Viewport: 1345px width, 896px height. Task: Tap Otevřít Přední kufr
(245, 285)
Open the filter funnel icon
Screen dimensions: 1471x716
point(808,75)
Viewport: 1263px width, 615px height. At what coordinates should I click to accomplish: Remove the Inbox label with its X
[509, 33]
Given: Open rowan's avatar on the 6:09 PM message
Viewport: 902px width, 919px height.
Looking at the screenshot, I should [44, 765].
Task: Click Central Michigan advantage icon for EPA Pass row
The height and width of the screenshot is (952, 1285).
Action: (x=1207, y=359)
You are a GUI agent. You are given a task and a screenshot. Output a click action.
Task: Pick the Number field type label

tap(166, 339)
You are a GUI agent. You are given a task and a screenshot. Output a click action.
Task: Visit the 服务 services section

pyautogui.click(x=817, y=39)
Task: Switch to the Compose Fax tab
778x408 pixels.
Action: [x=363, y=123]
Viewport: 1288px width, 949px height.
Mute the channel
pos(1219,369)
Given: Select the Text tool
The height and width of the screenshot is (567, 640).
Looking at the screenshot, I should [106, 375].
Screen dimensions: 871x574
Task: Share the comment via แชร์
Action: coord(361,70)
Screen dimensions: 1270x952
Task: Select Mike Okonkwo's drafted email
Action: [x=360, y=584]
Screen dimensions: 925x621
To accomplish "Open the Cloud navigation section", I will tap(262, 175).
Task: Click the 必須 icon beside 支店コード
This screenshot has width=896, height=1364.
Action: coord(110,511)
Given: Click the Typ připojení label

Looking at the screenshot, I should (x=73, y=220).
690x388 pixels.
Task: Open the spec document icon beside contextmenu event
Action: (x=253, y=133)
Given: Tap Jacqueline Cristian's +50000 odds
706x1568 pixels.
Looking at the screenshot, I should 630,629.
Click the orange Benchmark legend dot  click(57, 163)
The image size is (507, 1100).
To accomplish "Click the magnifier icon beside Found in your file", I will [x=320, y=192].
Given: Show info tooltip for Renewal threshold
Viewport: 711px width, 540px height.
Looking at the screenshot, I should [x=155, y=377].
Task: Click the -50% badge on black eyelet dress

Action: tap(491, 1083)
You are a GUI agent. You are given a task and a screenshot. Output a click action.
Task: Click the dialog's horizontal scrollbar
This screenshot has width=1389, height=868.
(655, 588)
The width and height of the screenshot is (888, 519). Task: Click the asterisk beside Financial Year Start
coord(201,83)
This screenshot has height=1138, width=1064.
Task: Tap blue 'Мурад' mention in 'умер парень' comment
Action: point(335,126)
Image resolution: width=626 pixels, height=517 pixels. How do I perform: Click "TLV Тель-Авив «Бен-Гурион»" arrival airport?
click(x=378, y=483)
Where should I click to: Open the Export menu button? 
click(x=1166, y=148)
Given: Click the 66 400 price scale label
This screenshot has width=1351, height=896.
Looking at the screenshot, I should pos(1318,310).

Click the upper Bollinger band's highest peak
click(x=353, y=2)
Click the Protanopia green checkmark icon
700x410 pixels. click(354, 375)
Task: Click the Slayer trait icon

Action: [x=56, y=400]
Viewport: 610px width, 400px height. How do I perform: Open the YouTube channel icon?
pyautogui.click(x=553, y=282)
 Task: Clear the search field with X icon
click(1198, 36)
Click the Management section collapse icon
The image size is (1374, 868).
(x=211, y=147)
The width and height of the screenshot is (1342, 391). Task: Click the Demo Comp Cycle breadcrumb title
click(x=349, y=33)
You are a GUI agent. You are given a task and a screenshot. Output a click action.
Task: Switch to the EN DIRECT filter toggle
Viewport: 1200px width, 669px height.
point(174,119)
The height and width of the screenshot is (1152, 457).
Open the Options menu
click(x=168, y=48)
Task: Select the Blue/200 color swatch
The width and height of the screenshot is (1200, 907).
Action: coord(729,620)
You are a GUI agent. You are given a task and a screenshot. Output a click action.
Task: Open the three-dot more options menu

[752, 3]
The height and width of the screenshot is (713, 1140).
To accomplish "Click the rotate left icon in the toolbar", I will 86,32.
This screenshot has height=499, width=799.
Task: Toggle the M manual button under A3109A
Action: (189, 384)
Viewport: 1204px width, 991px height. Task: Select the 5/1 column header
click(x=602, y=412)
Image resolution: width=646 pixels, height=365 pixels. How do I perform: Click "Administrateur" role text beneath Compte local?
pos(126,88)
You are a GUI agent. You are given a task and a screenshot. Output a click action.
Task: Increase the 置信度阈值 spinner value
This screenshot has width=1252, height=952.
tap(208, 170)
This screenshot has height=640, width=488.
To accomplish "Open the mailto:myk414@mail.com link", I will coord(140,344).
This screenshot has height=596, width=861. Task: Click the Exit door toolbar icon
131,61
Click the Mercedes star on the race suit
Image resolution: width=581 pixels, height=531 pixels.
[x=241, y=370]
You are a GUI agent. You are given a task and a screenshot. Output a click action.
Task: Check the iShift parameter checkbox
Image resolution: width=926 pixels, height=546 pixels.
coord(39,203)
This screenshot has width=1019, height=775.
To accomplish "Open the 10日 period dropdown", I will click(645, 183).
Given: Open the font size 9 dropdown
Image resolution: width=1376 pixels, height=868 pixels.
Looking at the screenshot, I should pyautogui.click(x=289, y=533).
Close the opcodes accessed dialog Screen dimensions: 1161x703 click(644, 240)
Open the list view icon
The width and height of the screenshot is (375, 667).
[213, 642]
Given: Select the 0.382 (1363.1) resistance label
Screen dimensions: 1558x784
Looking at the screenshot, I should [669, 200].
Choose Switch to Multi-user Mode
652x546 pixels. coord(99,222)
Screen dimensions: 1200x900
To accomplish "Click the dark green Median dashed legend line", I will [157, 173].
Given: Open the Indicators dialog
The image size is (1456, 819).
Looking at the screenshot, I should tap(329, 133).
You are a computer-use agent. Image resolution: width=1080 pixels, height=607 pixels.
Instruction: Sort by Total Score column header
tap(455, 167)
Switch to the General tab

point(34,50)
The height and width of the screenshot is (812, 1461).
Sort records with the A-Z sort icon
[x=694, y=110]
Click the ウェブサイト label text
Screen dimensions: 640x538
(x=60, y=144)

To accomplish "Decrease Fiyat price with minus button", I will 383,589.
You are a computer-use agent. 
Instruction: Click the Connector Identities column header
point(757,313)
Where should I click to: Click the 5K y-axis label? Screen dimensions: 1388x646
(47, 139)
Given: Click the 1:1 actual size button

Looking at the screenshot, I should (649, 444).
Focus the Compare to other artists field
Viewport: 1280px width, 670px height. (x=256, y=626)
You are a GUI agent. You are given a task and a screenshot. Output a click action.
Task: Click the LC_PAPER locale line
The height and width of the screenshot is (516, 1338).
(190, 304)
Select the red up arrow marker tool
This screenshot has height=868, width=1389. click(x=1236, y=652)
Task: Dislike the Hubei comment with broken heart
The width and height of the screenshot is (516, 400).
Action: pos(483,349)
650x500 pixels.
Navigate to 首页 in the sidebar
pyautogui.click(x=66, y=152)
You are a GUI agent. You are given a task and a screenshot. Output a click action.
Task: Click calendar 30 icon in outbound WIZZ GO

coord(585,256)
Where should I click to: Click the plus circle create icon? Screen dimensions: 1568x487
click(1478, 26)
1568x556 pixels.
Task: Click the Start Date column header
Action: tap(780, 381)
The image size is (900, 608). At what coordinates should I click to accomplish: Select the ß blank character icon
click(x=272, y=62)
|---|
#### Exercise details:
Could you quote all of the records above word for word, leaving nothing out and changing nothing?

#### Solution for this task:
Viewport: 1345px width, 896px height. Task: Tap Otevřít Přední kufr
(245, 285)
Open the filter funnel icon
Screen dimensions: 1471x716
point(808,75)
Viewport: 1263px width, 615px height. At what coordinates should I click to accomplish: Remove the Inbox label with its X
[509, 33]
Given: Open rowan's avatar on the 6:09 PM message
Viewport: 902px width, 919px height.
Looking at the screenshot, I should [44, 765].
Task: Click Central Michigan advantage icon for EPA Pass row
The height and width of the screenshot is (952, 1285).
Action: (x=1207, y=359)
You are a GUI agent. You are given a task and a screenshot. Output a click action.
Task: Pick the Number field type label

tap(166, 339)
You are a GUI agent. You are given a task and a screenshot. Output a click action.
Task: Visit the 服务 services section

pyautogui.click(x=817, y=39)
Task: Switch to the Compose Fax tab
778x408 pixels.
Action: [x=363, y=123]
Viewport: 1288px width, 949px height.
Mute the channel
pos(1219,369)
Given: Select the Text tool
The height and width of the screenshot is (567, 640).
Looking at the screenshot, I should [106, 375].
Screen dimensions: 871x574
Task: Share the comment via แชร์
Action: coord(361,70)
Screen dimensions: 1270x952
Task: Select Mike Okonkwo's drafted email
Action: [x=360, y=584]
Screen dimensions: 925x621
To accomplish "Open the Cloud navigation section", I will tap(262, 175).
Task: Click the 必須 icon beside 支店コード
This screenshot has width=896, height=1364.
Action: coord(110,511)
Given: Click the Typ připojení label

Looking at the screenshot, I should (x=73, y=220).
690x388 pixels.
Task: Open the spec document icon beside contextmenu event
Action: (x=253, y=133)
Given: Tap Jacqueline Cristian's +50000 odds
706x1568 pixels.
Looking at the screenshot, I should 630,629.
Click the orange Benchmark legend dot  click(57, 163)
The image size is (507, 1100).
To accomplish "Click the magnifier icon beside Found in your file", I will [x=320, y=192].
Given: Show info tooltip for Renewal threshold
Viewport: 711px width, 540px height.
Looking at the screenshot, I should [x=155, y=377].
Task: Click the -50% badge on black eyelet dress

Action: tap(491, 1083)
You are a GUI agent. You are given a task and a screenshot. Output a click action.
Task: Click the dialog's horizontal scrollbar
This screenshot has width=1389, height=868.
(655, 588)
The width and height of the screenshot is (888, 519). Task: Click the asterisk beside Financial Year Start
coord(201,83)
This screenshot has height=1138, width=1064.
Task: Tap blue 'Мурад' mention in 'умер парень' comment
Action: point(335,126)
Image resolution: width=626 pixels, height=517 pixels. How do I perform: Click "TLV Тель-Авив «Бен-Гурион»" arrival airport?
click(x=378, y=483)
Where should I click to: Open the Export menu button? 
click(x=1166, y=148)
Given: Click the 66 400 price scale label
This screenshot has width=1351, height=896.
Looking at the screenshot, I should pos(1318,310).

Click the upper Bollinger band's highest peak
click(x=353, y=2)
Click the Protanopia green checkmark icon
700x410 pixels. click(354, 375)
Task: Click the Slayer trait icon

Action: [x=56, y=400]
Viewport: 610px width, 400px height. How do I perform: Open the YouTube channel icon?
pyautogui.click(x=553, y=282)
 Task: Clear the search field with X icon
click(1198, 36)
Click the Management section collapse icon
The image size is (1374, 868).
(x=211, y=147)
The width and height of the screenshot is (1342, 391). Task: Click the Demo Comp Cycle breadcrumb title
click(x=349, y=33)
You are a GUI agent. You are given a task and a screenshot. Output a click action.
Task: Switch to the EN DIRECT filter toggle
Viewport: 1200px width, 669px height.
point(174,119)
The height and width of the screenshot is (1152, 457).
Open the Options menu
click(x=168, y=48)
Task: Select the Blue/200 color swatch
The width and height of the screenshot is (1200, 907).
Action: coord(729,620)
You are a GUI agent. You are given a task and a screenshot. Output a click action.
Task: Open the three-dot more options menu

[752, 3]
The height and width of the screenshot is (713, 1140).
To accomplish "Click the rotate left icon in the toolbar", I will 86,32.
This screenshot has height=499, width=799.
Task: Toggle the M manual button under A3109A
Action: (189, 384)
Viewport: 1204px width, 991px height. Task: Select the 5/1 column header
click(x=602, y=412)
Image resolution: width=646 pixels, height=365 pixels. How do I perform: Click "Administrateur" role text beneath Compte local?
pos(126,88)
You are a GUI agent. You are given a task and a screenshot. Output a click action.
Task: Increase the 置信度阈值 spinner value
This screenshot has width=1252, height=952.
tap(208, 170)
This screenshot has height=640, width=488.
To accomplish "Open the mailto:myk414@mail.com link", I will coord(140,344).
This screenshot has height=596, width=861. Task: Click the Exit door toolbar icon
131,61
Click the Mercedes star on the race suit
Image resolution: width=581 pixels, height=531 pixels.
[x=241, y=370]
You are a GUI agent. You are given a task and a screenshot. Output a click action.
Task: Check the iShift parameter checkbox
Image resolution: width=926 pixels, height=546 pixels.
coord(39,203)
This screenshot has width=1019, height=775.
To accomplish "Open the 10日 period dropdown", I will click(645, 183).
Given: Open the font size 9 dropdown
Image resolution: width=1376 pixels, height=868 pixels.
Looking at the screenshot, I should pyautogui.click(x=289, y=533).
Close the opcodes accessed dialog Screen dimensions: 1161x703 click(644, 240)
Open the list view icon
The width and height of the screenshot is (375, 667).
[213, 642]
Given: Select the 0.382 (1363.1) resistance label
Screen dimensions: 1558x784
Looking at the screenshot, I should [669, 200].
Choose Switch to Multi-user Mode
652x546 pixels. coord(99,222)
Screen dimensions: 1200x900
To accomplish "Click the dark green Median dashed legend line", I will [157, 173].
Given: Open the Indicators dialog
The image size is (1456, 819).
Looking at the screenshot, I should tap(329, 133).
You are a computer-use agent. Image resolution: width=1080 pixels, height=607 pixels.
Instruction: Sort by Total Score column header
tap(455, 167)
Switch to the General tab

point(34,50)
The height and width of the screenshot is (812, 1461).
Sort records with the A-Z sort icon
[x=694, y=110]
Click the ウェブサイト label text
Screen dimensions: 640x538
(x=60, y=144)

To accomplish "Decrease Fiyat price with minus button", I will 383,589.
You are a computer-use agent. 
Instruction: Click the Connector Identities column header
point(757,313)
Where should I click to: Click the 5K y-axis label? Screen dimensions: 1388x646
(47, 139)
Given: Click the 1:1 actual size button

Looking at the screenshot, I should (649, 444).
Focus the Compare to other artists field
Viewport: 1280px width, 670px height. (x=256, y=626)
You are a GUI agent. You are given a task and a screenshot. Output a click action.
Task: Click the LC_PAPER locale line
The height and width of the screenshot is (516, 1338).
(190, 304)
Select the red up arrow marker tool
This screenshot has height=868, width=1389. click(x=1236, y=652)
Task: Dislike the Hubei comment with broken heart
The width and height of the screenshot is (516, 400).
Action: pos(483,349)
650x500 pixels.
Navigate to 首页 in the sidebar
pyautogui.click(x=66, y=152)
You are a GUI agent. You are given a task and a screenshot. Output a click action.
Task: Click calendar 30 icon in outbound WIZZ GO

coord(585,256)
Where should I click to: Click the plus circle create icon? Screen dimensions: 1568x487
click(1478, 26)
1568x556 pixels.
Task: Click the Start Date column header
Action: tap(780, 381)
The image size is (900, 608). At what coordinates should I click to accomplish: Select the ß blank character icon
click(x=272, y=62)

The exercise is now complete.